- _TAREAS_
[1] Transcribe del texto sobre las elecciones de 1952 el pasaje que empieza en las palabras "EL DIA SIGUIENTE" y termina después de "se hizo esperar.".
[2] Según el texto sobre las elecciones de 1952, ¿en qué lugar convocó la Federación de Partidos del Pueblo a la «Fiesta de la Victoria»?
=== TEXTO DE LECTURA ===
EL DIA SIGUIENTE DE LAS ELECCIONES... DE 1952
(Síntesis del Capítulo "La Jornada Post-Electoral y la Rebelión que se frustró" del Libro SIN RECONOCIMIENTO OFICIAL de Francisco Estrada Correa)
El domingo 6 de julio de 1952 se llevaron a cabo, en todo el país, las elecciones para elegir al sucesor de Miguel Alemán y a los ciudadanos que debían formar el Poder Legislativo de la nación.
Por la tarde, los reportes de los primeros resultados, avizoraban el triunfo de Miguel Henríquez Guzmán pero también las maniobras fraudulentas de los partidarios de Adolfo Ruiz Cortines.
La mañana del día 7, mientras todos los periódicos amanecieron anunciando el triunfo del priísta, se publicó una inserción pagada de media plana con la invitación de la Federación de Partidos del Pueblo a la "Fiesta de la Victoria" en la Alameda de la Ciudad de México... Y la respuesta no se hizo esperar.
La fiesta de los henriquistas fue interrumpida por cientos de policías y agentes, de tal suerte que lo que pretendía ser una manifestación de júbilo acabó en una balacera que empezó poco después de las seis de la tarde, se extendió por varios rumbos de la ciudad y se prolongó hasta bien entrada la madrugada.
La Alameda y el Palacio de las Bellas Artes, en pleno corazón del D. F., prácticamente desaparecieron durante varias horas, en medio del humo de bombas y gases lacrimógenos.
Nadie sabrá con seguridad cuántos ciudadanos, hombres y mujeres, murieron asesinados aquella noche. Los henriquistas calculaban sus bajas en más de doscientas personas, todas ellas documentadas. La prensa de entonces hablaría en principio de solo siete muertos, acabó reconociendo únicamente uno, y no faltó algún medio que llegó a decir que no tenía noticia de ningún fallecimiento.
Carlos Monsiváis, al asegurar que la matanza del 7 de julio es "uno de los hechos menos documentados y más oscurecidos de nuestra historia reciente", cita la cifra de 500 muertos y sostiene que tan sólo por la amplitud represiva -ese día se dispararon, de acuerdo con los reportes, mas de 300 granadas de gases lacrimógenos y había comisionados cerca de 100 agentes secretos, además de los granaderos, la policía montada y los elementos del Ejército- es más factible dicho dato que el reconocido oficialmente (Siempre!, 11 de octubre de 1972).
Se han tejido múltiples versiones acerca de lo que verdaderamente sucedió aquél día. Por parte del gobierno se difundió la versión del supuesto acuerdo entre Henríquez y Cárdenas, para alzarse en armas. Se llegó a decir que la jefatura del movimiento la iban a tomar los comunistas, confabulados con algunos henriquistas; que se estaba preparando una intensa campaña subversiva, la cual iba a culminar con la instalación de un Congreso “paralelo”, con los presuntos diputados henriquistas, en una finca de la familia Cárdenas en Apatzingán, y que ahí se iba a declarar presidente al candidato de la Federación (Excélsior, 26 de julio de 1952).
=== EXTRACTO DEL LISTADO ===
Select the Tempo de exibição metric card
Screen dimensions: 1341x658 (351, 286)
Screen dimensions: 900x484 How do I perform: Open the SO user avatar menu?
===
- _RESPUESTAS POR TAREA_
[1]
EL DIA SIGUIENTE DE LAS ELECCIONES... DE 1952
(Síntesis del Capítulo "La Jornada Post-Electoral y la Rebelión que se frustró" del Libro SIN RECONOCIMIENTO OFICIAL de Francisco Estrada Correa)
El domingo 6 de julio de 1952 se llevaron a cabo, en todo el país, las elecciones para elegir al sucesor de Miguel Alemán y a los ciudadanos que debían formar el Poder Legislativo de la nación.
Por la tarde, los reportes de los primeros resultados, avizoraban el triunfo de Miguel Henríquez Guzmán pero también las maniobras fraudulentas de los partidarios de Adolfo Ruiz Cortines.
La mañana del día 7, mientras todos los periódicos amanecieron anunciando el triunfo del priísta, se publicó una inserción pagada de media plana con la invitación de la Federación de Partidos del Pueblo a la "Fiesta de la Victoria" en la Alameda de la Ciudad de México... Y la respuesta no se hizo esperar.

[2] En la Alameda de la Ciudad de México.